----- Study material
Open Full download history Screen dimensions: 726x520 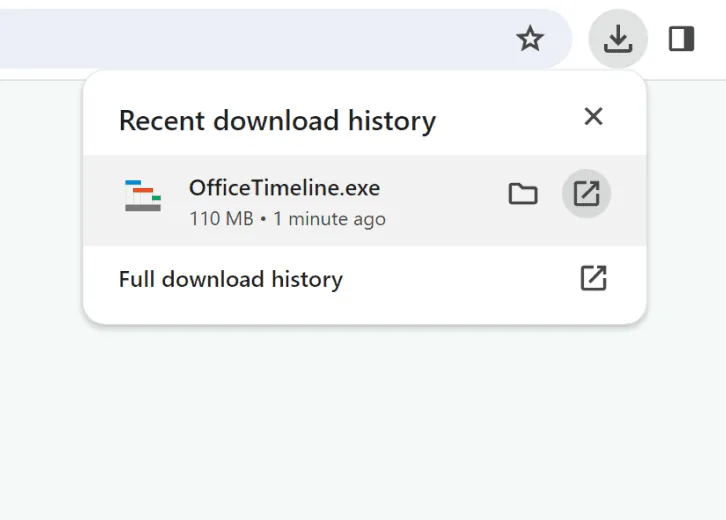click(230, 279)
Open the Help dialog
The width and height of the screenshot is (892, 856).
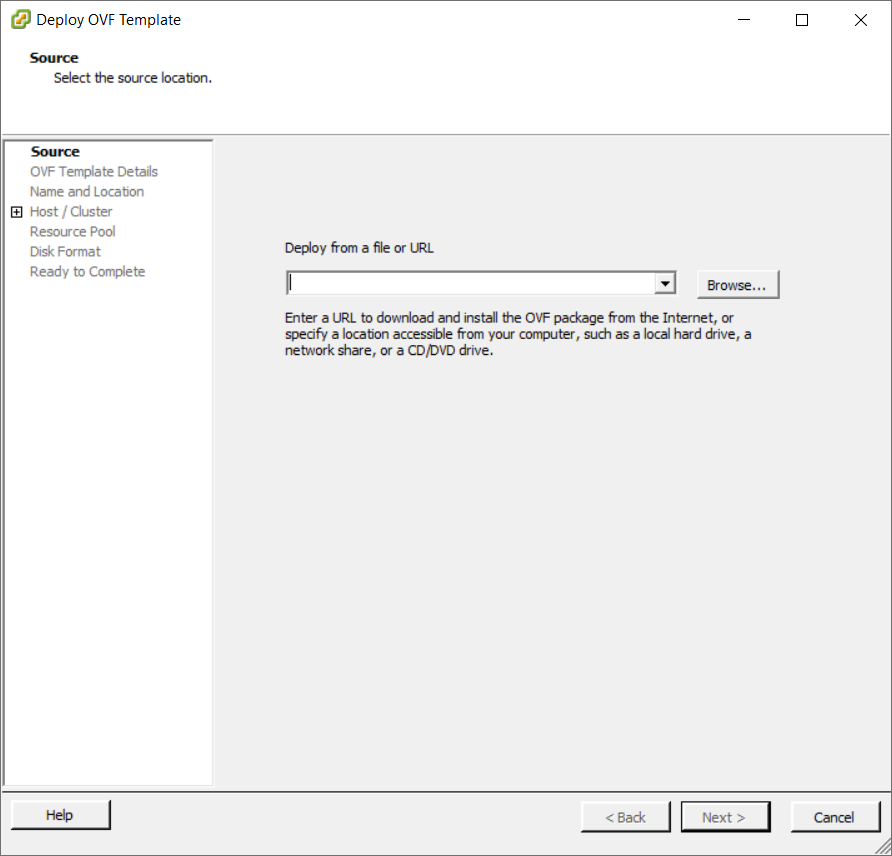point(59,815)
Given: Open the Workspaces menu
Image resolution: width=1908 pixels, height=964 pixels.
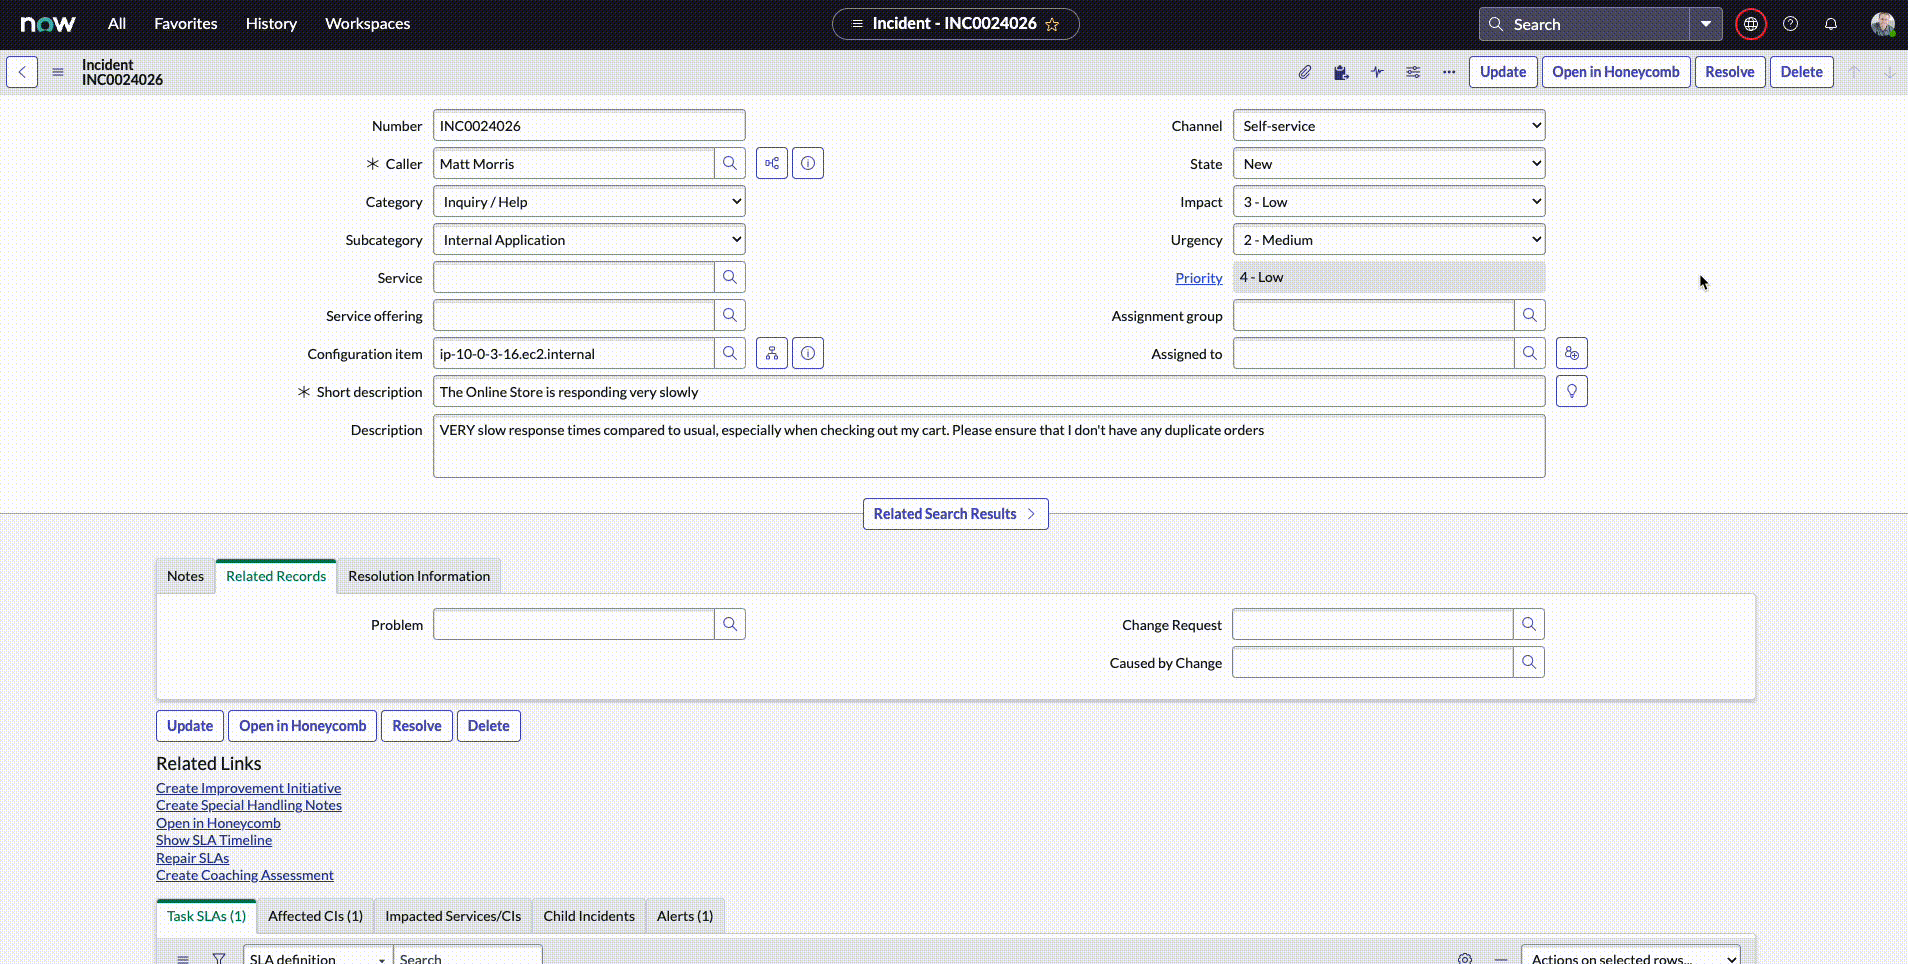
----------
Goal of the exercise: Could you set down word for word each line from the one holding "Open the Help dialog" through the end of the material above, without any pictures?

Expected output:
Open the Help dialog
The width and height of the screenshot is (892, 856).
point(59,815)
Given: Open the Workspaces menu
Image resolution: width=1908 pixels, height=964 pixels.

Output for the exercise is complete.